The man continued his hypnotic task without looking up. There were six totem poles behind the carver. The tallest must have been ten or twelve feet tall.
“How tall are they,” I asked.
“Tall,” he said. He made seven or eight more strokes with the knife. “Tallest is fourteen feet, six and a half inches.”
“That’s about what I thought,” I said. “How tall is the short one?”
“Less than fourteen feet, six and a half inches.”
“How much do they cost?”
“Free? Which one?”
“All of them.”
“I don’t understand.”
“Free means no charge. Just tell me you want one.”
“I want one. If they’re free, I’ll take the big one.”
“These are spoken for. Ordered last spring. Get yours in six to eight months. Maybe ten. A year if we have a bad winter.”
“How will I know when it’s ready? Will you call or text?”
“Do you send email updates?”
“Will you post progress on your website or something? You do have a website right?”
“You don’t tweet?”
He stopped carving and looked at me. If I didn’t know better, I‘d say he tilted his knife blade until it reflected the sun into my eyes on purpose.
“You could make big money with these if you moved closer to a city,” I said. I spent the next two minutes trying to blink away the afterimage of the Death Valley sun from my seared cornea.
“Too much money in the city,” he said.
“Well, it is the root of all evil,” I said, trying to find common ground, a place to fit in the conversation. I wanted to sound ruralified. Rurally. From a rural region.
“Bible doesn’t say that,” he corrected.
“Bible does not say that money is the root of all evil. Bible says that love of money is the root of all evil. Not money, the love of money. Greed. The city is stained with it. Money is just a thing, a synthetic symbol representing something else, like faces on a totem.”
“Unless you meant that cities are the root of all evil,” he added. “In which case I will not dispute that, even if it’s not in the bible.”
“Well, I think I really want a totem pole. So… I mean, do I just show up one day around this time, in six or eight or ten or twelve months?”
“You think you want one?”
“I mean yes I do really want one. I know I do. Want one. A totem.”
“Consider your order placed. See you then.”
“Do I get to choose the faces and objects and symbols,” I asked. “What are the options? I really like owls. Can you carve a scary owl at the top?”
The carver kept working. He didn’t look up again. I was in shorts and a t-shirt that clung to me from sweat. It finally hit me that this man was completely covered in heavy clothing and there was not a drop of moisture on him.
“How will I know what the things on my totem represent? What will everything mean?“
“See you in six or eight or ten or twelve months, give or take,” the carver said.
“Sounds like a plan,” I said.
He continued carving on what now resembled a potato in his grip.

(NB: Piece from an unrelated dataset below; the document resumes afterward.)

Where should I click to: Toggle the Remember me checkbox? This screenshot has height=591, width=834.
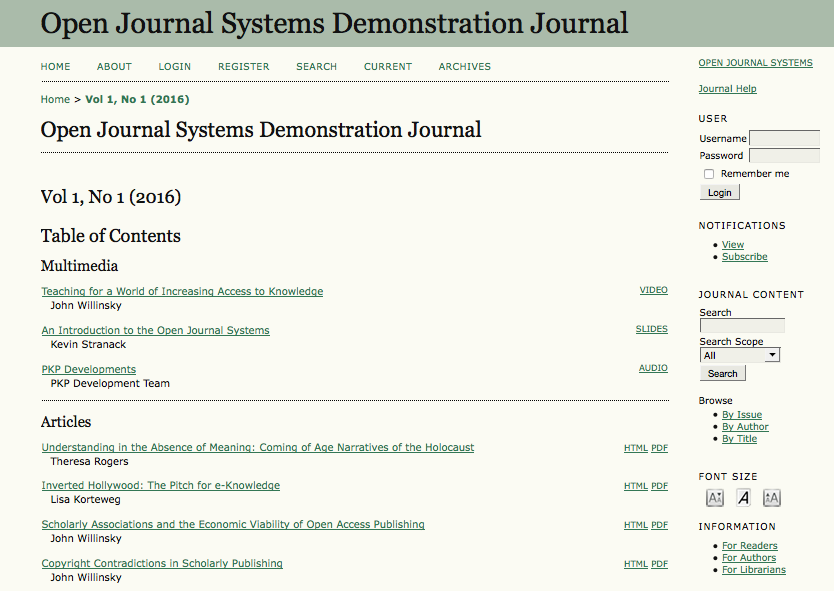point(709,174)
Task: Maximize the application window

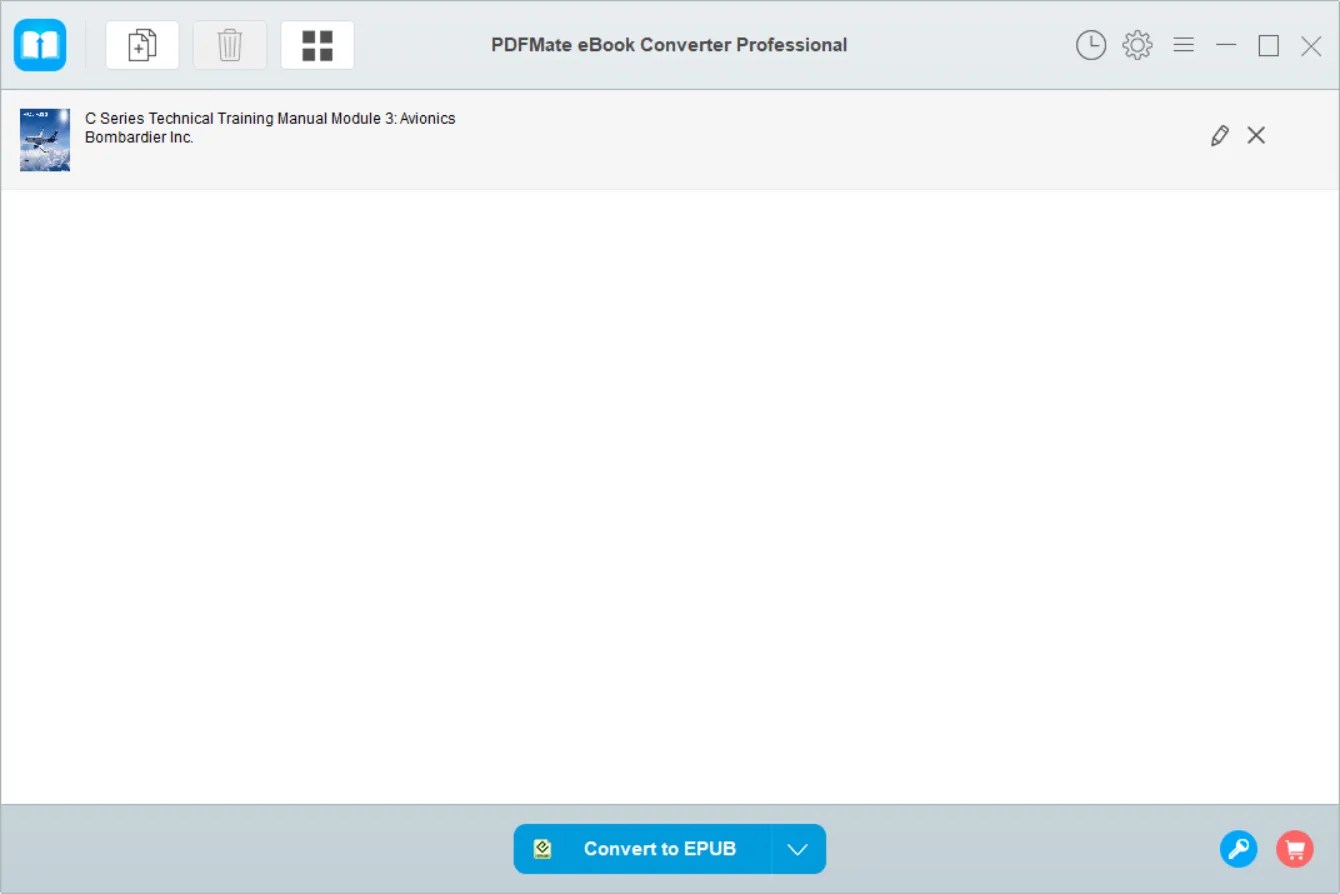Action: click(x=1268, y=44)
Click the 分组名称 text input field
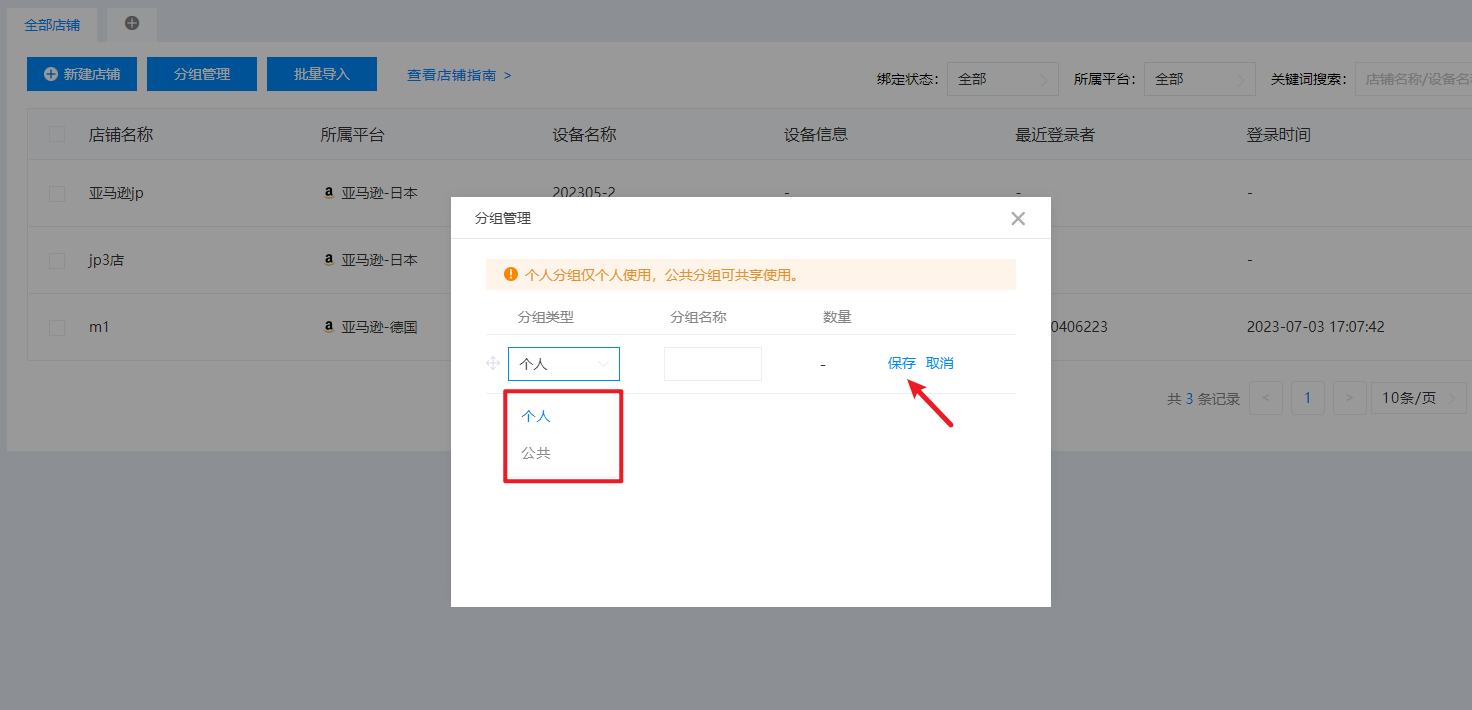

I got in my Fiat and started it up. A simple decision of left or right dictated my journey. I headed in the general direction of east, feeling like an early American explorer, except that I was going in the opposite direction as them. I was discovering America in reverse, from west to east, like only an intrepid nonconformist explorer would do.
Unfortunately, after only a few miles, having had about all the imprecision and unfettered exploration I could stand, I turned on the car’s navigation system and selected the destination of “home”.
Within seconds, a pleasant mechanical female voice announced my next turn to within a tenth of a mile. “Much obliged ma’am,” I replied, with a gentlemanly tip of my baseball cap.
At the next rest stop, I recorded a voice memo to remind myself that, when I got back, I needed to set up a calendar alarm for six, eight, ten and twelve months from today.
I pictured my hand-carved totem pole, and I wondered how I was ever going to get that thing home. My life would be less complicated if I didn’t live in a city. I had three days of driving ahead. That was plenty of time to figure it all out.